Sua obra mais famosa é a série The Book of The New Sun, que consta de quatro romances: The Shadow of the Torturer (1980), The Claw of the Conciliator (1981), The Sword of the Lictor (1982) e The Citadel of the Autarch (1983). É uma história complexa situada num mundo que parece uma ambientação de fantasia heróica, com espadas, cavalos, carruagens, mas que aos poucos começamos a situar no futuro remoto – é uma Terra que depois de viajar pelo espaço regrediu ao medievalismo. Uma das melhores (e mais "literárias") séries de FC que já li.


Há um quinto volume, The Urth of the New Sun, (1987) que é uma espécie de “adendo” à série principal.

No meu livro de poemas Os Martelos de Trupizupe (1984) fiz uma citação de um belo trecho dessa série, que tem entre outras coisas um fundo religioso (Wolfe era um autor católico, numa FC norte-americana povoada por protestantes e agnósticos).

No último livro da série, o personagem vem numa longa caminhada, e chega a uma praia, conduzindo consigo um Espinho que é considerado, na religião lá deles, um objeto sagrado, uma espécie de relíquia.  Ele faz, por algum motivo, uma troca deste Espinho por outro; e é neste momento que ele tem uma revelação sobre o verdadeiro significado daquele símbolo religioso que ele carrega e protege durante tanto tempo:

A idéia que me atingiu, ali na praia – e me atingiu de fato, fazendo-me mesmo cambalear – foi que se o Eterno Princípio residia naquele Espinho recurvo que eu trouxera ao pescoço durante tantas léguas, e se ele agora residia no novo Espinho que eu acabava de colocar ali, então ele residia também em todas as coisas, em todos os espinhos de todos os arbustos, em todas as gotas dágua do mar.  O Espinho era uma Garra sagrada porque todos os espinhos eram Garras sagradas; a areia em minhas botas era areia sagrada, porque vinha de uma praia de areias sagradas.  Todas as coisas tinham se aproximado do Pan-Criador e O tinham tocado, porque todas as coisas tinham brotado de Sua mão.  O mundo inteiro era uma relíquia.  E eu arranquei minhas botas, que tinham viajado comigo desde tão longe, e as arremessei às ondas, porque eu não devia pisar calçado em solo santo.
(The Citadel of the Autarch, p. 258)

O “Livro do Novo Sol” mereceu um glossário-estudo de Michael Andre-Driussi, Lexicon Urthus (1994), que se tornou uma referência obrigatória para qualquer estudioso da obra, bem como para seus tradutores.

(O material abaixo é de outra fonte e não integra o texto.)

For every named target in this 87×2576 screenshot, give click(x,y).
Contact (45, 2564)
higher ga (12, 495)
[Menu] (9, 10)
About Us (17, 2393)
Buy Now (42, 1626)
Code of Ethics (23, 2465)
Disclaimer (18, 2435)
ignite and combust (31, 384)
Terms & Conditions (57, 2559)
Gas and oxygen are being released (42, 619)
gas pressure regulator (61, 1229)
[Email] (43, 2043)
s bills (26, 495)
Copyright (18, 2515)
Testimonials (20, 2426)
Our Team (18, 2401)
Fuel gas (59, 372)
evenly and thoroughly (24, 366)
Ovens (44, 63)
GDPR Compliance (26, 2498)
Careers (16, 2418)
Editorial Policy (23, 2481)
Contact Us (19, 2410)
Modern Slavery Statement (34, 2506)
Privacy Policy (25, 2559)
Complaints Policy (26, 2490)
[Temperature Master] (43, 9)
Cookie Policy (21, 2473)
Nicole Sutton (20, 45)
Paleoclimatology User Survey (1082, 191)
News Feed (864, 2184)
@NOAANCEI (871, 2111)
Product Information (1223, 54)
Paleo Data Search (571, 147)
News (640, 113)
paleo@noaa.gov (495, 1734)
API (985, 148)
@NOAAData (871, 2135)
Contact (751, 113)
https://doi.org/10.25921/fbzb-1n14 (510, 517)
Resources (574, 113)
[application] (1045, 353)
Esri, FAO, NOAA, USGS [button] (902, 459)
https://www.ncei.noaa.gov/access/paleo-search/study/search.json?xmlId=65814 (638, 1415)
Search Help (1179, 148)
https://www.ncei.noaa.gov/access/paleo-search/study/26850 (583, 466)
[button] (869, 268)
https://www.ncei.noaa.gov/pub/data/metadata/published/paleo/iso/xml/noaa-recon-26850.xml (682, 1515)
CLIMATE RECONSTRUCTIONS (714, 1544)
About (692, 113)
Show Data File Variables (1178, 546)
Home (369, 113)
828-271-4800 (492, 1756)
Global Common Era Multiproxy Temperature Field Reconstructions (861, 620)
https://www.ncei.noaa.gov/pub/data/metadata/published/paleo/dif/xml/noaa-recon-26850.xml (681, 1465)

Os quatro romances ganharam um total de 7 prêmios e 16 indicações.


A obra de Wolfe é de um perfil único na FC norte-americana. Por um lado, ele era um engenheiro de formação, um articulador rigoroso de efeitos, com um olho sempre atento para a plausibilidade dos cenários delirantes que concebia. Por outro, era um humanista da velha escola européia e posso compará-lo a Jorge Luís Borges e a G. K. Chesterton, pela riqueza e  variedade de referências culturais. E tinha, como tantos garotos de sua idade, uma formação de leitor criado na jângal inesgotável da pulp fiction dos anos 1930-40-50.

Isso que vocês chamam de “nada” é o que mantém todas as coisas separadas umas das outras. Quando ele desaparecer, todos os mundos nascerão.
(The Fifth Head of Cerberus, p. 95)







Um comentário:

Daniel disse...

Bráulio
Excelente texto. Já tinha lido mas não conseguia comentar pois o proxy da empresa onde trabalho barrava. Acho que foi a única homenagem feita ao Wolfe por um autor de grande nível no Brasil ou mesmo dentro da imprensa. Sua traduçao do texto do Wolfe já se tornou clássica. Espero que algum dia você possa traduzir todo o Livro do Novo Sol.

ps Estou na torcida de mais livros de FC escritos por você.